The Malacca Centre office floors can be sold individually or as a collective basis
CBRE announced recently that it is launching for sale two office floors – Level 9 and 16 – at Malacca Centre, a 16-storey commercial development strategically located in the heart of Raffles Place at 20 Malacca Street. The sale will be conducted by public tender, which will close on 17 June 2021 at 3pm.
The gross floor area of Level 9 is 1,830 square feet, while that of Level 16 is 2,142 square feet. Both Malacca Centre office floors are currently occupied.
The Malacca Centre office floors can be sold individually or as a collective basis. Indicative prices for Level 9 and Level 16 are S$6 million (or S$3,278 per square foot) and S$6.88 million (or S$3,211 per square foot), respectively. Collectively, the guide price is S$12.88 million (S$3,242 per square foot).
Mr Michael Tay, Head of Capital Markets, Singapore at CBRE said, “Investors continue to show keen interest in Singapore as an investment destination. The strong confidence stems from our city’s economic and political stability, as well as a solid track record of real estate investments that provide growth in capital values. One such asset is strata office spaces which are highly sought after by family offices or high net worth individuals for wealth preservation.”
Mr Tay added, “Against a tight office supply for the next three years, we expect investors to continue to keep an eye on this asset class so as to tap into any potential upside opportunities over the long term. Strata office space of freehold/999-year leasehold tenure in the CBD are rarely made available for sale. The last transaction seen at Malacca Centre was in March 2020 when Levels 11 and 12 were transacted for S$ 6.00 million and $5.82 million.”
One of the few 999-year leasehold commercial building that sits just above Raffles Place MRT Interchange, Malacca Centre also features retail units on the ground floor and basement level. The building greatly benefits from the coveted sheltered access to Raffles Place MRT Interchange and Downtown MRT station, as well as to nearby landmarks including Capita Spring, One Raffles Place, Republic Plaza.
He added: “Office usage and demand will be affected after this circuit breaker period is over. There will always be a demand for office space, but investors will be more selective going forward.”
An earlier research by CBRE said that the office rents recovery will come on the back of Ministry of Trade and Industry’s projection that the Singapore economy will grow by 4% to 6% in 2021. Nonetheless, office demand is expected to remain relatively subdued in 1H 2021, as firms will still remain cautious in the wake of the COVID-19 pandemic. Should economic activity and business sentiment recover after the administration of the vaccine by Q3 2021, the office market is well poised to benefit from the gains in employment.

Stored items:

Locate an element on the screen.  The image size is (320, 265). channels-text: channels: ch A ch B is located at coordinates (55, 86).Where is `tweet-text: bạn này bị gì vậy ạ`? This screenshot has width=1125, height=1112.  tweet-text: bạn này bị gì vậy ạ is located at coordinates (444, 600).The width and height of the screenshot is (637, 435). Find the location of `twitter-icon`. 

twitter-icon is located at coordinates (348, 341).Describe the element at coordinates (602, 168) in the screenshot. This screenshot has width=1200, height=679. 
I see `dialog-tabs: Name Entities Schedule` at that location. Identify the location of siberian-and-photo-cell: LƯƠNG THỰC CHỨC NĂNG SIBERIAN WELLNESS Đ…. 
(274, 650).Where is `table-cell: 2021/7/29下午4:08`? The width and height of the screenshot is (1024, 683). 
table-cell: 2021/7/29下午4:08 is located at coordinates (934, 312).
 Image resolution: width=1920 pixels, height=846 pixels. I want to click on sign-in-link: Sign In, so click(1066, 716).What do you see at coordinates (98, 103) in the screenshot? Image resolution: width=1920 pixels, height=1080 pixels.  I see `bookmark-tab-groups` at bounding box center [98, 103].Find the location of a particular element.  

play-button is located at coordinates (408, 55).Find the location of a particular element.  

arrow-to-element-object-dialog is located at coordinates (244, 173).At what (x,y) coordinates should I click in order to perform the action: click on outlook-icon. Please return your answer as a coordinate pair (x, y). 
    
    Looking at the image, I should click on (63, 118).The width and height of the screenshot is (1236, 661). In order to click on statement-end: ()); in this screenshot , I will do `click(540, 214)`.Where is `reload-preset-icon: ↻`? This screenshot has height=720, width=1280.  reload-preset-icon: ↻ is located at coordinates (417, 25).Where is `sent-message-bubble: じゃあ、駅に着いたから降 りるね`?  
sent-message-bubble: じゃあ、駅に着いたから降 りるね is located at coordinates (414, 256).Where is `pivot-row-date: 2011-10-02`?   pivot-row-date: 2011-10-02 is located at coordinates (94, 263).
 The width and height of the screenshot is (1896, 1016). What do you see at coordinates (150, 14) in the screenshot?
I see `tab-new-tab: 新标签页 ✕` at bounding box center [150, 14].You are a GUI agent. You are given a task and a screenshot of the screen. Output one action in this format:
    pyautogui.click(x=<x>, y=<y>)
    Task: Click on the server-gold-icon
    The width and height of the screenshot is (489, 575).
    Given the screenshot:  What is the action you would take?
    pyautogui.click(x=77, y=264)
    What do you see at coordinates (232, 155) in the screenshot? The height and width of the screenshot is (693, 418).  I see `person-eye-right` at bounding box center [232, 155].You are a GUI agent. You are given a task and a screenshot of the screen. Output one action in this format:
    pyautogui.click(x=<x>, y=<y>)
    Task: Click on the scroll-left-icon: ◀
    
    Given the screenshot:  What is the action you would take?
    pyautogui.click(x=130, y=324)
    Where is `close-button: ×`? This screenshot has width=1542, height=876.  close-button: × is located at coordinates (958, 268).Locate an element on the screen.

**REQUIRED TASKS**
#1 According to the Malacca Centre article, when does the public tender close?
#2 Reproduce the Malacca Centre article word for word, starting at "One of the few" and ending at "Place, Republic Plaza.".

**SOLUTIONS**
#1 On 17 June 2021 at 3pm.

#2
One of the few 999-year leasehold commercial building that sits just above Raffles Place MRT Interchange, Malacca Centre also features retail units on the ground floor and basement level. The building greatly benefits from the coveted sheltered access to Raffles Place MRT Interchange and Downtown MRT station, as well as to nearby landmarks including Capita Spring, One Raffles Place, Republic Plaza.